This was a blowout before it even started.
The Oakland Raiders proved to be spirited opponents, but they were completely overmatched by the Denver Broncos, who moved to 3-0 on the season, as Peyton Manning became the first quarterback since Michael Vick in 2010 to throw at least 12 touchdown passes before his first interception. Manning has now also thrown more touchdown passes through the first three games of a season than any other quarterback in NFL history, beating Tom Brady's record in 2011. At the end of the first half, Manning had thrown 21 completions in 24 attempts for 264 yards and three scores, and he finished with 32 completions in 37 attempts in the Broncos' 37-21 win. It was among Manning's most surgical performances against an Oakland defense that seemed to know whatever it did would be wrong.

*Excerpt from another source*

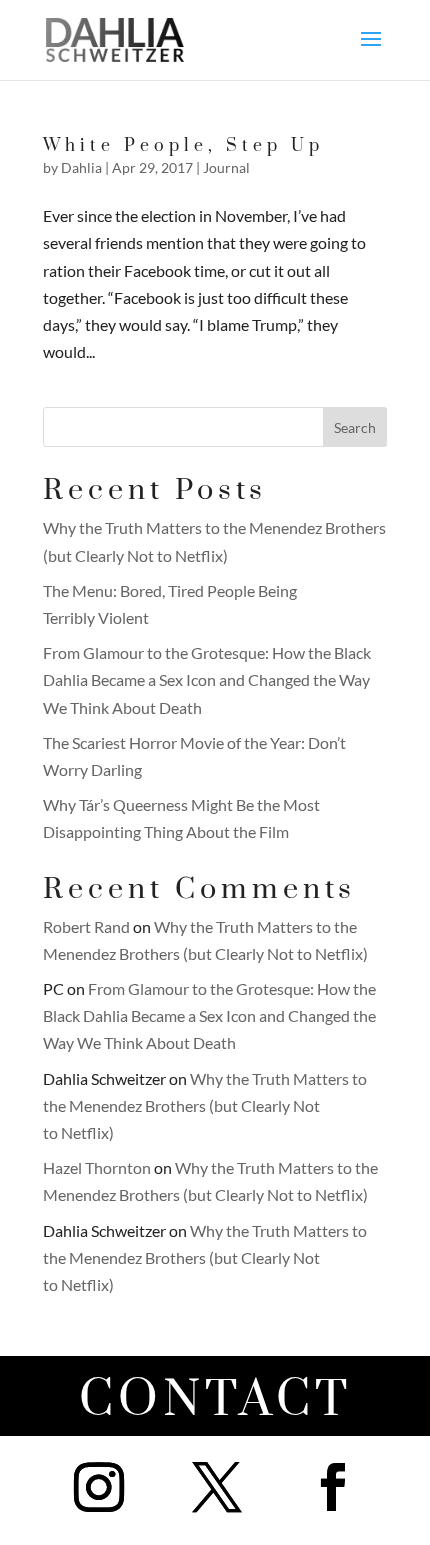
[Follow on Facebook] (333, 1487)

Still, Manning was dissatisfied with the little things that went wrong on his end -- clearly, he's not the guy who was grateful to be back in the game last season after missing the entire 2011 campaign with neck and shoulder injuries. Now, Manning seeks perfection, and he'll be damned if he doesn't get it.
"You see flashes of good things; we're executing and not making mistakes -- we can go the distance," Manning told ESPN's Lisa Salters after the game. "We can go 80 yards, and we can certainly take advantage of a short field, but you still see some mistakes. We can't have it. Turnovers ... penalties in short-yardage situations ... we can't have it. Those are the things we have to iron out."

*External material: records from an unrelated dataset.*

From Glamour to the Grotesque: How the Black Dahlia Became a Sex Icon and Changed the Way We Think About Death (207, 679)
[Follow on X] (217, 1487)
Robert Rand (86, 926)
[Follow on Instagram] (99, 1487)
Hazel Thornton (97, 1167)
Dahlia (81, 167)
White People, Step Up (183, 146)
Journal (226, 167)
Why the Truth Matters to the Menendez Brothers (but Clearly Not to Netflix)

Though Manning is playing as well as he's ever done, credit must also be given to offensive coordinator Adam Gase, who is lining the Broncos up in more varied formations than his veteran quarterback has ever had at his disposal. For years with the Indianapolis Colts, Manning poured his football genius into a series of checks and audibles at the line in a relatively vanilla series of three-wide, single-back calls. Now, he's even smarter, and more exacting, and Gase matches that with a dizzying array of formations that has proven impossible to stop when it's rolling the right way.
"The biggest difference is the pace, the tempo," Broncos receiver Eric Decker said of his team's new, expanded playbook. "We can go three tight ends, or three wide receivers. And if you can move the ball with all those formations, it just helps you to be successful."
Manning is playing chess while everyone else is playing checkers, but he's still looking for more.
"That's not necessarily true," he told Salters, when she complimented him on his in-game brilliance, "It still comes down to execution. Oakland's got good cover corners, and they mix up their coverages well, but our guys did a good job of getting open versus man [coverage] and finding holes in the zones."
Without question, Decker was the star among Manning's many targets in this game, catching eight passes for 133 yards and a touchdown, but Demaryius Thomas was right behind him with 10 catches for 94 yards. Wes Welker and Julius Thomas each caught touchdown passes, and when you look at this receiver corps from a distance, it has the chance to be the best Manning's ever had.
"I thought we did a good job against Oakland, because they disguise [coverages] well," Decker said. "They play a lot of 2-man coverage, and Peyton will just follow the open guy and put us in situations to do well. "
As for the Raiders, there were brief glimpses of encouragement -- but one of them came at the game's most important position. Given his first real chance to be a starter in the NFL this season, quarterback Terrelle Pryor impressed more than many would have expected. He finished the game with 19 completions in 28 attempts for 281 yards and a touchdown. He also received a concussion late in the game when he was trying to make too much happen on his own in the red zone, and was whacked by Broncos linebacker Wesley Woodyard.
Still a work in progress, no doubt, but Pryor did display some of the characteristics of a quarterback with some nascent potential. Always a "great athlete" with all the typecasting that term usually brings, he improved his throwing mechanics in the offseason by working with performance coaches George Whitfield. Steve Clarkson, and Craig Austin, and that was evident at certain times. He used his running ability to make downfield throws when the pocket dissolved, and stood in the pocket to make plays with authority when the Raiders' patchwork offensive line could actually create functional space for the third-year veteran.
The most impressive play on the Raiders' side was the 73-yard touchdown pass from Pryor to receiver Denarius Moore with 5:57 left in the second quarter. Moore got in front of cornerback Dominique Rodgers-Cromartie and safety Duke Ihenacho, and beat them both with the ball, running uncontested down the field for the score.
“It was just Terrelle sitting in the pocket and nobody was getting open," Moore said. "I saw the safety coming in a little bit out of the corner of my eye, so I broke off my route and turned it up the field. It gave us some confidence that we were still able to move the ball, even with times like that, and coming back play after play and believing in ourselves.”
However, the rough spots were just as evident for Pryor and the offense. Pryor has not yet set his decision-making process to the speed required by the NFL, and he holds on to the ball too long as a result. It would help if his receivers could separate, but this chicken-or-the-egg question is just one of many that bedevils the Raiders as they continue a complete and total franchise overhaul.
There is no overhaul for the Broncos. They've won 14 regular-season games in a row, and Manning's regular-season stats since he came to the Mile High City before the 2012 season are absolutely ridiculous: 489 completions in 705 attempts for 5,802 yards, 49 touchdowns, and 11 interceptions. Now, there's only one thing for Manning and the Broncos to do if they want to complete this story the right way, and that's to win the first Super Bowl for the franchise since the John Elway era.
Right now, it would be foolish to bet too hard against them.